Stock Based Compensation - The Company measures employee
stock compensation plans using the intrinsic value method
with pro-forma disclosure of net earnings and earnings per
share determined as if the fair value based method had been
applied in measuring compensation cost.

As the Company uses the intrinsic value method, and all
stock-based compensation has an exercise price equal to the
market price at the date of grant, no compensation cost has
been included in the accompanying financial statements. The
following table sets forth compensation costs net of taxes,
and proforma net income (loss) if compensation cost for the
Company's stock-based compensation awards had been recorded
at the grant dates based on the fair market value method
described in FASB Statement No. 123, "Accounting for Stock-
Based Compensation":

Stock based compensation 2004 2003 2002
Net income as reported $ 1,738,000 (1,224,000) 1,278,000
Compensation costs, net of taxes $ - - 46,000
Proforma net income $ 1,738,000 (1,224,000) 1,232,000
Proforma net income per diluted share $ 0.64 (0.45) 0.44



Financial Instruments - The carrying amounts reported in the
consolidated balance sheets for cash and cash equivalents,
accounts receivable, notes receivable, accrued expenses, and
long-term debt approximate their fair value at March 31,
2004 and 2003 because of their relatively short maturity or
their variable interest nature.

Income Taxes - Deferred income taxes are provided for
temporary differences between the tax and financial
accounting bases of assets and liabilities using the asset
and liability method. Deferred income taxes are recognized
for the tax consequence of such temporary differences at the
enacted tax rate expected to be in effect when the
differences reverse.

Accounting Estimates - The preparation of consolidated
financial statements in conformity with accounting
principles generally accepted in the United States requires
management to make estimates and assumptions that affect the
amounts reported and disclosed. Actual results could differ
from those estimates. Significant estimates include the
allowance for doubtful accounts, inventory reserves,
intangible pension asset, deferred retirement obligations,
revenue recognized under the percentage of completion method
and valuation of long-lived assets.

Derivative Financial Instruments -As required by SFAS No.

# Information provided
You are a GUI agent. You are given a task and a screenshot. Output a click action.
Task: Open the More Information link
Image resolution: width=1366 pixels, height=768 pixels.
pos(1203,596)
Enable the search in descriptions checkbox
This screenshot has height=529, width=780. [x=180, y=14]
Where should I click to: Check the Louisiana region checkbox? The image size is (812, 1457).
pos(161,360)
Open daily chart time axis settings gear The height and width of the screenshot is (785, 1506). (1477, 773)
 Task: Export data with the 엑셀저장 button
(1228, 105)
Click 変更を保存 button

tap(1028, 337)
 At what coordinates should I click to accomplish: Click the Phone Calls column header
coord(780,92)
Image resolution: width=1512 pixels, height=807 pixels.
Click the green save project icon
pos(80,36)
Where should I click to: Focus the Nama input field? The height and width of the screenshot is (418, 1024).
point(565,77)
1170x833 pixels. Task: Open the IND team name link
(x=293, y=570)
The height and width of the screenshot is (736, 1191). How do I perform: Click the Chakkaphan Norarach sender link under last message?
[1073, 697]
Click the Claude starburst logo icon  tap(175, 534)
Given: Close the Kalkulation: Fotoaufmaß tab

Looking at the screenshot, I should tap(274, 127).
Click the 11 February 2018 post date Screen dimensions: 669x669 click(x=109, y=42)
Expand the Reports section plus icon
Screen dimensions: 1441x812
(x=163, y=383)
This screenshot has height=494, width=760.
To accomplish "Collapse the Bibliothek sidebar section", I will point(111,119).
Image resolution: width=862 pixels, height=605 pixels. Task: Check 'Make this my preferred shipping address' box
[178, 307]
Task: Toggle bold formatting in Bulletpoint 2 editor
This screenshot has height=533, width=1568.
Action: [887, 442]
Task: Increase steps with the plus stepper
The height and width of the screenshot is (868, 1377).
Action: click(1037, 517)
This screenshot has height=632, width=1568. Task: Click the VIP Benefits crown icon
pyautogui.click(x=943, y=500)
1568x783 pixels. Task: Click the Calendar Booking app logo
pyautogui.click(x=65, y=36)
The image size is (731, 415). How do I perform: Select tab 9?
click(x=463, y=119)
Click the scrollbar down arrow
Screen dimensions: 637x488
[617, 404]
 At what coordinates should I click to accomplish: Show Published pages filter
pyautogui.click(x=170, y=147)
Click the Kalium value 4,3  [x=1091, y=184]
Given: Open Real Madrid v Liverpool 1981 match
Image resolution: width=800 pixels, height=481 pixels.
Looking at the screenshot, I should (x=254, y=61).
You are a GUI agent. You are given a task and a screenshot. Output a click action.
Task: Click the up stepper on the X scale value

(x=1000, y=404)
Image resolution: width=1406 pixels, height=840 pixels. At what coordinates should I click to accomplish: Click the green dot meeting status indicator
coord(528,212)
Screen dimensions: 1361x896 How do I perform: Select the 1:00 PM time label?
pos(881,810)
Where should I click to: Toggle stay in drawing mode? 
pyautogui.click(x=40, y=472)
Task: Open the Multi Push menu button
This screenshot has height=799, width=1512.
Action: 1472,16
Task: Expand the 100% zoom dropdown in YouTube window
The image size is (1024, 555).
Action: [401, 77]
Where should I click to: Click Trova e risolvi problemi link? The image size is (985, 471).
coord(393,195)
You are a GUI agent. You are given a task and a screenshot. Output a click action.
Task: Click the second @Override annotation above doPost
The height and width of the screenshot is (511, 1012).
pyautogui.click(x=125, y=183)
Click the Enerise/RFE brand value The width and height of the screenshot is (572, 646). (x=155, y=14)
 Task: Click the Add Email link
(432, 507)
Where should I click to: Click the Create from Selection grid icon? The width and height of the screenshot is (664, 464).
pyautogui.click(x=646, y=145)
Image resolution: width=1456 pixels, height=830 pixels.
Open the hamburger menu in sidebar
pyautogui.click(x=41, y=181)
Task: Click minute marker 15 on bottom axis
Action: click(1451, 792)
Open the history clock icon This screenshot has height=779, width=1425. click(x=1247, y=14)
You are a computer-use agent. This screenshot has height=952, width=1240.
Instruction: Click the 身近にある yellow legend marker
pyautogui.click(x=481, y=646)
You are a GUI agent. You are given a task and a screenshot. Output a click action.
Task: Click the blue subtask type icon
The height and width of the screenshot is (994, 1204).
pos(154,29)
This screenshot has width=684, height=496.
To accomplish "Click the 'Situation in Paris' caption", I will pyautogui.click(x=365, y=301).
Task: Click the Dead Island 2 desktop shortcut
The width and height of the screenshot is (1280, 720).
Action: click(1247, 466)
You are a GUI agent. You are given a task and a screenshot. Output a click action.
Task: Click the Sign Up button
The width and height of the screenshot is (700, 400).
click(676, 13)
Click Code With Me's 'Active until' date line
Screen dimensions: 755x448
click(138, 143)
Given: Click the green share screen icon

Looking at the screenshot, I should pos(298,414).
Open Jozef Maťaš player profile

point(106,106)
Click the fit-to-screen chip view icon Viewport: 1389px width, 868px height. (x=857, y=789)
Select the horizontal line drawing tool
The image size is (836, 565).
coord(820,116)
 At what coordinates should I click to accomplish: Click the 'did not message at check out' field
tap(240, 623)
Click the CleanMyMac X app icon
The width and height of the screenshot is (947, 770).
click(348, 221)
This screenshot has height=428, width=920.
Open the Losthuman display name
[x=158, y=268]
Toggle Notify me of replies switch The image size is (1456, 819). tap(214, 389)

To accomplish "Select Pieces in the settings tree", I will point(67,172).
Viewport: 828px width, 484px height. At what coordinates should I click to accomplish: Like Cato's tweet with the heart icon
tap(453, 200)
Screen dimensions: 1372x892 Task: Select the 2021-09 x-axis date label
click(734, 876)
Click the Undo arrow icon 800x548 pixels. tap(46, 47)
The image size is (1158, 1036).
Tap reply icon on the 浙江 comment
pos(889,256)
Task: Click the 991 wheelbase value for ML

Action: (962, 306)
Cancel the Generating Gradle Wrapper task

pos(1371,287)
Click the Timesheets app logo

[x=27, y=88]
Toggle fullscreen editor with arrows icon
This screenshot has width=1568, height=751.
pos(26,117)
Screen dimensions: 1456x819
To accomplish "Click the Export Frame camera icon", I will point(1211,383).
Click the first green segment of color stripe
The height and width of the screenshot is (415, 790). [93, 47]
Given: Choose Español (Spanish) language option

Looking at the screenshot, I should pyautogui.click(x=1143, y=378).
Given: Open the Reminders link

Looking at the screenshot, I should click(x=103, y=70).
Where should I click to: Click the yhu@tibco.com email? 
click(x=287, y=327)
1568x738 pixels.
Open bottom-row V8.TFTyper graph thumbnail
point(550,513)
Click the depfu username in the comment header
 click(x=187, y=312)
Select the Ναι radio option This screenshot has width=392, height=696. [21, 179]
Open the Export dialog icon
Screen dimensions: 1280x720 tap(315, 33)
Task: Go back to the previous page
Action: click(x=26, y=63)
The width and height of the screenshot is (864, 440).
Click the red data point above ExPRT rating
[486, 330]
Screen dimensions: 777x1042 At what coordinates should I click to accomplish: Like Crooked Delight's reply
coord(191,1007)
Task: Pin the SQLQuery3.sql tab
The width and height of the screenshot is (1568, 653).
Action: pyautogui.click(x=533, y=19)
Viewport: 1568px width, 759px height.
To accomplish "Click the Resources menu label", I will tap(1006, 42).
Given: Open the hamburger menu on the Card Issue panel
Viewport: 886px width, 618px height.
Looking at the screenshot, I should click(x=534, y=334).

# Objective 1
In the accounting policies excerpt, which method does the Company use to measure employee stock compensation plans?
# Objective 2
Please rewrite the paragraph of the accounting policies excerpt that begins "Accounting Estimates" as a short bulleted list that keeps its main facts.

# Answer 1
The intrinsic value method.

# Answer 2
- Preparing consolidated financial statements under U.S. generally accepted accounting principles requires management to make estimates and assumptions that affect reported and disclosed amounts.
- Actual results could differ from those estimates.
- Significant estimates include:
  - allowance for doubtful accounts
  - inventory reserves
  - intangible pension asset
  - deferred retirement obligations
  - revenue recognized under the percentage of completion method
  - valuation of long-lived assets